##### DATA FOR THIS TASK #####

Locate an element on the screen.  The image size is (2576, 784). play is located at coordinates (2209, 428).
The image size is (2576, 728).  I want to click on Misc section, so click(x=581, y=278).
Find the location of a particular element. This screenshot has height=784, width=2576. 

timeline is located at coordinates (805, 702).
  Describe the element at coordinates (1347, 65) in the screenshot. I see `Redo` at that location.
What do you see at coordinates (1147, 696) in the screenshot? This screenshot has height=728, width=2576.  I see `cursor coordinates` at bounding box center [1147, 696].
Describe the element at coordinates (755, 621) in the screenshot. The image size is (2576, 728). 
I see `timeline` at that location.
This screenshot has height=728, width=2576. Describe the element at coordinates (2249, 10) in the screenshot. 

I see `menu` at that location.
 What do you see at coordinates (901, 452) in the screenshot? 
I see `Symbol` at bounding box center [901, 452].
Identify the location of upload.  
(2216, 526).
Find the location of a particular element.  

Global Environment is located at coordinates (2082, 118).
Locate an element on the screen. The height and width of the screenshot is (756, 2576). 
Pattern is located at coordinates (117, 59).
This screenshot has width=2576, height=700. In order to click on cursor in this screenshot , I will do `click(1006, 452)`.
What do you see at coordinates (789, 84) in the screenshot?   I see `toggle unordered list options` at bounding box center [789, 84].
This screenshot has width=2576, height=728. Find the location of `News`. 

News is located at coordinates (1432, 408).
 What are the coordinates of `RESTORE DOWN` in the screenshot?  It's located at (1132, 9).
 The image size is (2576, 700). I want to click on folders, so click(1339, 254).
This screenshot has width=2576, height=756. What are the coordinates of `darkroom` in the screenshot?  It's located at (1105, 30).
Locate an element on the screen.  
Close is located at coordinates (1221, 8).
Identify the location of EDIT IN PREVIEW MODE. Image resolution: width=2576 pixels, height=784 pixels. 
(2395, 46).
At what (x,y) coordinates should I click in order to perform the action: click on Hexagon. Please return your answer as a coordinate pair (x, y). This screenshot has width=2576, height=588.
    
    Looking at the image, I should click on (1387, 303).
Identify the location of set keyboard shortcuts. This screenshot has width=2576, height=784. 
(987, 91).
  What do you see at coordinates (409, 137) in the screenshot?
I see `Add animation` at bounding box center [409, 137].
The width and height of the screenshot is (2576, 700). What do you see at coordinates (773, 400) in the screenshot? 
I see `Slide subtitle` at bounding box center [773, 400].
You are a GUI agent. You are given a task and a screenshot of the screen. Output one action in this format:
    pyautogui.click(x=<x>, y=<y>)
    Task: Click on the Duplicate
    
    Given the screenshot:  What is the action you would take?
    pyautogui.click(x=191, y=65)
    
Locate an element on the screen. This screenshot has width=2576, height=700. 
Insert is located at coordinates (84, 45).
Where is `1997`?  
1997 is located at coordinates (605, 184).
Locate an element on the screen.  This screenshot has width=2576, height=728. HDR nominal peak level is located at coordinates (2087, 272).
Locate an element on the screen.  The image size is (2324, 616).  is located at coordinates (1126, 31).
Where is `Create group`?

#####

▸ WHAT THE EXERCISE ASKS: Return all of the lines above unchanged, character for character.

▸ TASK RESULT:
Locate an element on the screen.  The image size is (2576, 784). play is located at coordinates (2209, 428).
The image size is (2576, 728).  I want to click on Misc section, so click(x=581, y=278).
Find the location of a particular element. This screenshot has height=784, width=2576. 

timeline is located at coordinates (805, 702).
  Describe the element at coordinates (1347, 65) in the screenshot. I see `Redo` at that location.
What do you see at coordinates (1147, 696) in the screenshot? This screenshot has height=728, width=2576.  I see `cursor coordinates` at bounding box center [1147, 696].
Describe the element at coordinates (755, 621) in the screenshot. The image size is (2576, 728). 
I see `timeline` at that location.
This screenshot has height=728, width=2576. Describe the element at coordinates (2249, 10) in the screenshot. 

I see `menu` at that location.
 What do you see at coordinates (901, 452) in the screenshot? 
I see `Symbol` at bounding box center [901, 452].
Identify the location of upload.  
(2216, 526).
Find the location of a particular element.  

Global Environment is located at coordinates (2082, 118).
Locate an element on the screen. The height and width of the screenshot is (756, 2576). 
Pattern is located at coordinates (117, 59).
This screenshot has width=2576, height=700. In order to click on cursor in this screenshot , I will do `click(1006, 452)`.
What do you see at coordinates (789, 84) in the screenshot?   I see `toggle unordered list options` at bounding box center [789, 84].
This screenshot has width=2576, height=728. Find the location of `News`. 

News is located at coordinates (1432, 408).
 What are the coordinates of `RESTORE DOWN` in the screenshot?  It's located at (1132, 9).
 The image size is (2576, 700). I want to click on folders, so click(1339, 254).
This screenshot has width=2576, height=756. What are the coordinates of `darkroom` in the screenshot?  It's located at (1105, 30).
Locate an element on the screen.  
Close is located at coordinates (1221, 8).
Identify the location of EDIT IN PREVIEW MODE. Image resolution: width=2576 pixels, height=784 pixels. 
(2395, 46).
At what (x,y) coordinates should I click in order to perform the action: click on Hexagon. Please return your answer as a coordinate pair (x, y). This screenshot has width=2576, height=588.
    
    Looking at the image, I should click on (1387, 303).
Identify the location of set keyboard shortcuts. This screenshot has width=2576, height=784. 
(987, 91).
  What do you see at coordinates (409, 137) in the screenshot?
I see `Add animation` at bounding box center [409, 137].
The width and height of the screenshot is (2576, 700). What do you see at coordinates (773, 400) in the screenshot? 
I see `Slide subtitle` at bounding box center [773, 400].
You are a GUI agent. You are given a task and a screenshot of the screen. Output one action in this format:
    pyautogui.click(x=<x>, y=<y>)
    Task: Click on the Duplicate
    
    Given the screenshot:  What is the action you would take?
    pyautogui.click(x=191, y=65)
    
Locate an element on the screen. This screenshot has width=2576, height=700. 
Insert is located at coordinates (84, 45).
Where is `1997`?  
1997 is located at coordinates (605, 184).
Locate an element on the screen.  This screenshot has width=2576, height=728. HDR nominal peak level is located at coordinates (2087, 272).
Locate an element on the screen.  The image size is (2324, 616).  is located at coordinates (1126, 31).
Where is `Create group`?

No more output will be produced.